■ SOURCE PASSAGE:
>>>>

I suppose he's talking about the typical problem of evil here.

DR. CRAIG: Right. To Bart's credit here, he has reverted to the intellectual problem of evil rather than the emotional problem of evil. He says, “I can't adopt somebody else's view just because they hold it whether that of those who despair and are resentful and hateful or those like Nick Vujicic who are hopeful and look out to the future.” He says, “I have to figure out for myself what to make of it.” And so he doesn't think that God has a plan for Nick Vujicic. For Bart, Nick is just a deluded soul who turns to God for some sort of an emotional crutch in order to get through life, and so that delusion works for him but it won't work for Bart. And this is where then we need to engage the problem philosophically. And I would say that there is no good argument to think that the existence of God is either impossible or improbable given the horrible evil and suffering in the world that Bart recounts.

<<<<

■ GOAL:
Continue the transcript on the problem of evil, picking up after its last sentence. The listing comes from a separate, unrelated source.

■ MATERIAL:

>>>>

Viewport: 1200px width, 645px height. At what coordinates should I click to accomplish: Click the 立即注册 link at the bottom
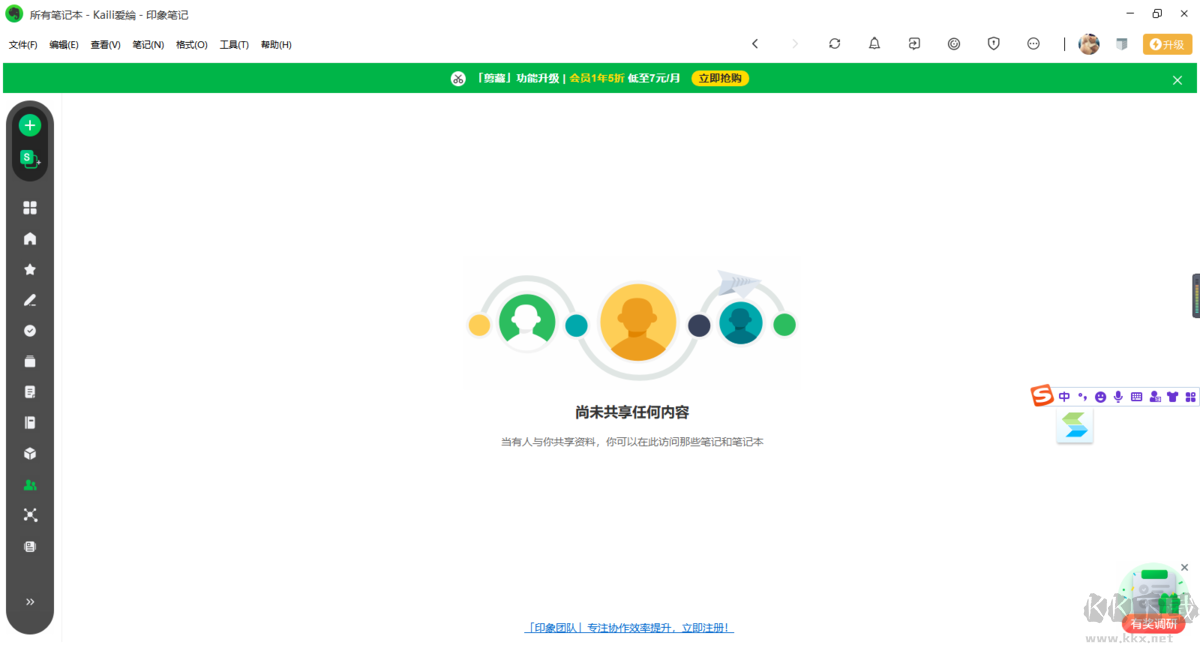[x=706, y=627]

<<<<

■ RESPONSE:
KEVIN HARRIS: Ehrman continues,

I absolutely love the success stories. If they were what typically happened, I’m pretty sure I would not find suffering to be a problem for belief in a God who loves us and wants the best for us and can help us when we are in need — although if there were even one unresolvable tragedy, I’m sure I would have my doubts. But then it would be easier to say that God had a reason for it. I really don’t think the simple claim that God has a reason can satisfy when we’re talking about many millions of children in agony while they starve to death.

I wonder how anyone would know whether a tragedy is unresolvable?

DR. CRAIG: Exactly. You're quite right to point that out. The problem of suffering and evil puts an enormous burden of proof on the atheist. He has to prove that it's either impossible or highly improbable that God has morally sufficient reasons for permitting the terrible evil and suffering in the world. Given our cognitive limitations, our limits in space and time or lack of insight or inability to see the future, this is based upon probability judgments which we are simply in no position to make with any sort of confidence. And then of course on the other side we have all of the positive arguments for the existence of God and the resurrection of Jesus that must be placed on the other side of the scale and weighed against the problem of evil and suffering. When you do that, I'm persuaded that the reasons to believe in Christian theism much outweigh any improbability that the evil and suffering in the world, as terrible as it is, throws upon the existence of God.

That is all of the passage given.